DATA EXTRACT:
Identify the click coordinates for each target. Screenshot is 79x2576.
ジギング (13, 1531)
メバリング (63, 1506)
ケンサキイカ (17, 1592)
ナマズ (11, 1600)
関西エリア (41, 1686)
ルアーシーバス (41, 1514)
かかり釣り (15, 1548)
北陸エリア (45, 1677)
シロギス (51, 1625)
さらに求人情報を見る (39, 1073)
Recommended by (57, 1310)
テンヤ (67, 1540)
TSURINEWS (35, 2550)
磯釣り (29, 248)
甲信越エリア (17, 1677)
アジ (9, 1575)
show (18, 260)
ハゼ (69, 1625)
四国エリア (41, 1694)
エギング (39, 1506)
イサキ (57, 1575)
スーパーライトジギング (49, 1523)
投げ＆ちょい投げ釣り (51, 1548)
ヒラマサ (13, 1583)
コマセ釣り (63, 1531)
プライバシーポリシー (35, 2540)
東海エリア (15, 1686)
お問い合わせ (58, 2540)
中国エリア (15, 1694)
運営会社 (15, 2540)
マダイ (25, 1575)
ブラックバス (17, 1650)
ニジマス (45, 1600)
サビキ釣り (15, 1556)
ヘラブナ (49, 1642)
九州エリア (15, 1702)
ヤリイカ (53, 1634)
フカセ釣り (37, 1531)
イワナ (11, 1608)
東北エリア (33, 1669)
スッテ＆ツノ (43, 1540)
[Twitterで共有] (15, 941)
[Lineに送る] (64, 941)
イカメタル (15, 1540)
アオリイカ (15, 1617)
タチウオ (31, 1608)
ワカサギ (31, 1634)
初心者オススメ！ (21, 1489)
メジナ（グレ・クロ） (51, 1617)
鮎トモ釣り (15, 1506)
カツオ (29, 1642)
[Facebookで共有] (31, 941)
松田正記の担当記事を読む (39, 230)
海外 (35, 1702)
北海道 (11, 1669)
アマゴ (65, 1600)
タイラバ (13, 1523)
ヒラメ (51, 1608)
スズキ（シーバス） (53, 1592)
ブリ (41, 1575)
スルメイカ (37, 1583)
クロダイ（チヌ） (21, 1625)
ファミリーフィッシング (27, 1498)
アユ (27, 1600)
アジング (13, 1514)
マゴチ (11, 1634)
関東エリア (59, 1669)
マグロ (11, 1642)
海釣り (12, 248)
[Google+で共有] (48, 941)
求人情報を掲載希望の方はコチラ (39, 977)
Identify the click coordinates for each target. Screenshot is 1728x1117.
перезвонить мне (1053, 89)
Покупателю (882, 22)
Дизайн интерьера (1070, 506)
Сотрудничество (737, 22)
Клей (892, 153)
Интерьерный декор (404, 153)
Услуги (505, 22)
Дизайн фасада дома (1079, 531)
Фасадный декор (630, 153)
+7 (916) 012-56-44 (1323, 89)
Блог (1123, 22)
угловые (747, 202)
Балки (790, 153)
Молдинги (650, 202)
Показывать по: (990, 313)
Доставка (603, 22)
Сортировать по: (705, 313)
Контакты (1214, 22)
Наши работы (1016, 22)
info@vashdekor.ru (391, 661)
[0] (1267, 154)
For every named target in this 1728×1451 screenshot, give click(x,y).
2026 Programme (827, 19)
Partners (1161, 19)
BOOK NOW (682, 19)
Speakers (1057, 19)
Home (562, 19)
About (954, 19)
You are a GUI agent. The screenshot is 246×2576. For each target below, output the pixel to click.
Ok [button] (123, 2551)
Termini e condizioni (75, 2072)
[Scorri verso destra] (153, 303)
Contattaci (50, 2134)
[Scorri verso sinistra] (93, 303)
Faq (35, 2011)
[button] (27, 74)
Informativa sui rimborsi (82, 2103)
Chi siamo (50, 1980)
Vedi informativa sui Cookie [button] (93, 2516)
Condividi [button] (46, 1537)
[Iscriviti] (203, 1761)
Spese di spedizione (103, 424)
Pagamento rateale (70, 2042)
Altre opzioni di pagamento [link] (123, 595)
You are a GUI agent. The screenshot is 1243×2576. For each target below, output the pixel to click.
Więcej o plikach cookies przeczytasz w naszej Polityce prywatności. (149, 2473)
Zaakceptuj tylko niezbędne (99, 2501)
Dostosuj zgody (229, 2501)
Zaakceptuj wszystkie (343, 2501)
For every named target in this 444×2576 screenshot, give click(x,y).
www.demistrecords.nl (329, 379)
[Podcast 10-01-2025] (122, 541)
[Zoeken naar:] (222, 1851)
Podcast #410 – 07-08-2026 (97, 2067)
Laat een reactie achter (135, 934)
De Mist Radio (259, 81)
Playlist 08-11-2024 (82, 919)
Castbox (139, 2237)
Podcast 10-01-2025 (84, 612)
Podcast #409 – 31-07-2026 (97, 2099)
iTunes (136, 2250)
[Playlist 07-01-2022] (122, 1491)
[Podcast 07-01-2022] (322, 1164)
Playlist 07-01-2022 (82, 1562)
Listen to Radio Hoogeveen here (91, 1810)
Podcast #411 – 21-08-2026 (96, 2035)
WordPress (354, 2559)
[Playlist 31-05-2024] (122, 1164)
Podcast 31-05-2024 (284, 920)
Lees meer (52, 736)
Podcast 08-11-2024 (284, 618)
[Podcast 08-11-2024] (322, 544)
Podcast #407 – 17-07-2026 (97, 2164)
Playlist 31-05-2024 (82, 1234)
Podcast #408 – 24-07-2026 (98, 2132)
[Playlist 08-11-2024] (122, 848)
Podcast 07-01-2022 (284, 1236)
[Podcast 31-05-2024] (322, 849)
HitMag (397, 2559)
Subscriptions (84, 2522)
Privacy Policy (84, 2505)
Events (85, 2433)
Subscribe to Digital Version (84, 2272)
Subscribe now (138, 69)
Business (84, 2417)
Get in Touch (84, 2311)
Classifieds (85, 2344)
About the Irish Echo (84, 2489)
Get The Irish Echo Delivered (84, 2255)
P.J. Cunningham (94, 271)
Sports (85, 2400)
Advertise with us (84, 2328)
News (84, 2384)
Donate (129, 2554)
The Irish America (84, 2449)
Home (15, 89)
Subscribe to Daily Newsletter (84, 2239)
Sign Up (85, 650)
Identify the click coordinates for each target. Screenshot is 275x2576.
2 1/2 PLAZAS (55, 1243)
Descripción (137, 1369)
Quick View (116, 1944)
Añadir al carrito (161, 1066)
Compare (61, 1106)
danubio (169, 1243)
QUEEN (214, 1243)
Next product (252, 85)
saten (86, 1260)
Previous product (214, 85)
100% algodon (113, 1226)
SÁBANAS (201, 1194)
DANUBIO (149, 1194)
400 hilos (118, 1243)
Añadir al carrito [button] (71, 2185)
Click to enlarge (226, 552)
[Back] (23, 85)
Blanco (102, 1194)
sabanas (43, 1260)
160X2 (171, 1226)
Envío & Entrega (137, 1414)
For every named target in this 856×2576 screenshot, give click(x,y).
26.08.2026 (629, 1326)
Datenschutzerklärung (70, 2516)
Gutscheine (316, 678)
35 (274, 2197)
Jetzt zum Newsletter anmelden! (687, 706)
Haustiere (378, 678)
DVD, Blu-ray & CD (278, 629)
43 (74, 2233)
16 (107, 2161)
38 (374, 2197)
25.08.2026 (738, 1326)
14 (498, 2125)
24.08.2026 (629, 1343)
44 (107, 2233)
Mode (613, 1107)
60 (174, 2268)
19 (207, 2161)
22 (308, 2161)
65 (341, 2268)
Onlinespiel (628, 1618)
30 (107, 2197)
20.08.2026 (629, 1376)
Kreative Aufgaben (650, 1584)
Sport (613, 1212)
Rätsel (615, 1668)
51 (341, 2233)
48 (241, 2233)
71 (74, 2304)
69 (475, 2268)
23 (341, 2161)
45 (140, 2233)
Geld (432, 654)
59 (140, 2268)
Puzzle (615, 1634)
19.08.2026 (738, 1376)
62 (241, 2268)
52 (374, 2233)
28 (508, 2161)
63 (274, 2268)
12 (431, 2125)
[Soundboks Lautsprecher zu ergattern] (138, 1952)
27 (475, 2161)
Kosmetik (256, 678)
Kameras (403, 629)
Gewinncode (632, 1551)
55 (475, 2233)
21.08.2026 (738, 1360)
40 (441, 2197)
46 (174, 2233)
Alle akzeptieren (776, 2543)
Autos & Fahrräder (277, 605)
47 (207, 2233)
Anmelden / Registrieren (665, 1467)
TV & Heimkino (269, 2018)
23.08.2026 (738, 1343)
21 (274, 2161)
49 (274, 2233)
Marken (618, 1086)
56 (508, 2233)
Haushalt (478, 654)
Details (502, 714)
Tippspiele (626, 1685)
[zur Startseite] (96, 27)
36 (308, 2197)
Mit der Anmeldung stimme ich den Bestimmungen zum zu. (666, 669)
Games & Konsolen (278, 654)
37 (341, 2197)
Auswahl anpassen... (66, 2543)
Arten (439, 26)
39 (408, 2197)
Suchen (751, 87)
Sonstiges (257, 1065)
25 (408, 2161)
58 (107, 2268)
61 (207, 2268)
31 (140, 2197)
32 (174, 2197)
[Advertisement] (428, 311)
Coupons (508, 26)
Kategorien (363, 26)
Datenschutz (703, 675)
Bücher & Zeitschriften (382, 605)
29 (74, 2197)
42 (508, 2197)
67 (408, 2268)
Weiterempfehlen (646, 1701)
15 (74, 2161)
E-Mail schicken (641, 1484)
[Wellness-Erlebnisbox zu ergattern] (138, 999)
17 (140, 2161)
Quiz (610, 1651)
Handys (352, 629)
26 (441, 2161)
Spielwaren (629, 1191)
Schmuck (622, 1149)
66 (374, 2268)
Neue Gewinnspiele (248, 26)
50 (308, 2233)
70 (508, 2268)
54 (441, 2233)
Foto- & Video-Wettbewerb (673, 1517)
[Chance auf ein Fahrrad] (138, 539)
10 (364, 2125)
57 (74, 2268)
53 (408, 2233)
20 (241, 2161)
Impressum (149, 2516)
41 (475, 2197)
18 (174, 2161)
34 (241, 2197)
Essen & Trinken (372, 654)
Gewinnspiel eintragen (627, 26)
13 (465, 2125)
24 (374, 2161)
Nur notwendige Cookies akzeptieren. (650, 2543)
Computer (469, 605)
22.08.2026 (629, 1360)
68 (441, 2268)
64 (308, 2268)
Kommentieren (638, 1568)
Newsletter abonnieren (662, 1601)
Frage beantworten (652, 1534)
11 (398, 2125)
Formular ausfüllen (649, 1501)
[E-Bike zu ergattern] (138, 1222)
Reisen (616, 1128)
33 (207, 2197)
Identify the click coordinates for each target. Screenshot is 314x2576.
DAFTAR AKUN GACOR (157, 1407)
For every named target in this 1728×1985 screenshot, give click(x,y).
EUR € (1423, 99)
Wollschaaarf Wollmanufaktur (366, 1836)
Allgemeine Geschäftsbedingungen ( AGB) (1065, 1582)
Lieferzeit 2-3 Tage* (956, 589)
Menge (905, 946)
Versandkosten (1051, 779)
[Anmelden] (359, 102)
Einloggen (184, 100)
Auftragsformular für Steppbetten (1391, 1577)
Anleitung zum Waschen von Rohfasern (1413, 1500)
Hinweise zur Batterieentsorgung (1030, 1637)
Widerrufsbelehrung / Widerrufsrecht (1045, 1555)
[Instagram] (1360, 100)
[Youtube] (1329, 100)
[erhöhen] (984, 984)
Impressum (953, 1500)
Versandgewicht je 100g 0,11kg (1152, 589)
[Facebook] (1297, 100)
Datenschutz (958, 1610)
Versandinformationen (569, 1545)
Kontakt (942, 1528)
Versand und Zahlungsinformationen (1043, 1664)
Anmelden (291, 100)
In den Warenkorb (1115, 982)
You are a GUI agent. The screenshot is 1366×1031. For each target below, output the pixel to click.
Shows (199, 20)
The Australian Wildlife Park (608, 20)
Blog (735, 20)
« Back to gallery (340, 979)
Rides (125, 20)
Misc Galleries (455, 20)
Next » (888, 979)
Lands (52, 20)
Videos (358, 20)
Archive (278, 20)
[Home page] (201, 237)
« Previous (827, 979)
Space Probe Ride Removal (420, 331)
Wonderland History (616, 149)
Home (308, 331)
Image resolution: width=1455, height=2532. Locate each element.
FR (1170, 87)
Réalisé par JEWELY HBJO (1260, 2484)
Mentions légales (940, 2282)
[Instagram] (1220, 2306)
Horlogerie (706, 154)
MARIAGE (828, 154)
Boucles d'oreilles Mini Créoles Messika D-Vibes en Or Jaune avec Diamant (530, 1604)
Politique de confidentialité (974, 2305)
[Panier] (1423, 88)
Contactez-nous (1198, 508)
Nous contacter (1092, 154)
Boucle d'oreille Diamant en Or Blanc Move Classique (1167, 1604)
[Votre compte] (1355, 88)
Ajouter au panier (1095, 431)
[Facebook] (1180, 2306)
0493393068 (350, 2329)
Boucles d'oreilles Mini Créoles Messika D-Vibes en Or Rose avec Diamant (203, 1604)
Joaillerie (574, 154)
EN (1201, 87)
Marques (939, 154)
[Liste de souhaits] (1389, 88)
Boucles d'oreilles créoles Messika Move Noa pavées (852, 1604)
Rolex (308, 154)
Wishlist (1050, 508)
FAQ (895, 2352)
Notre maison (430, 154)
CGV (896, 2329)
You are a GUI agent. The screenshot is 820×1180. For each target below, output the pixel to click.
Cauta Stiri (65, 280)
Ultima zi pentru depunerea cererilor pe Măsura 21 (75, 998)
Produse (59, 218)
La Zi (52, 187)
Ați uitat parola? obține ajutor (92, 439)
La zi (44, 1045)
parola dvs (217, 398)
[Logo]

WHAT IS EXPECTED: The answer must consist of every line from the entries above that contains "Boucles".

RESULT:
Boucles d'oreilles Mini Créoles Messika D-Vibes en Or Jaune avec Diamant (530, 1604)
Boucles d'oreilles Mini Créoles Messika D-Vibes en Or Rose avec Diamant (203, 1604)
Boucles d'oreilles créoles Messika Move Noa pavées (852, 1604)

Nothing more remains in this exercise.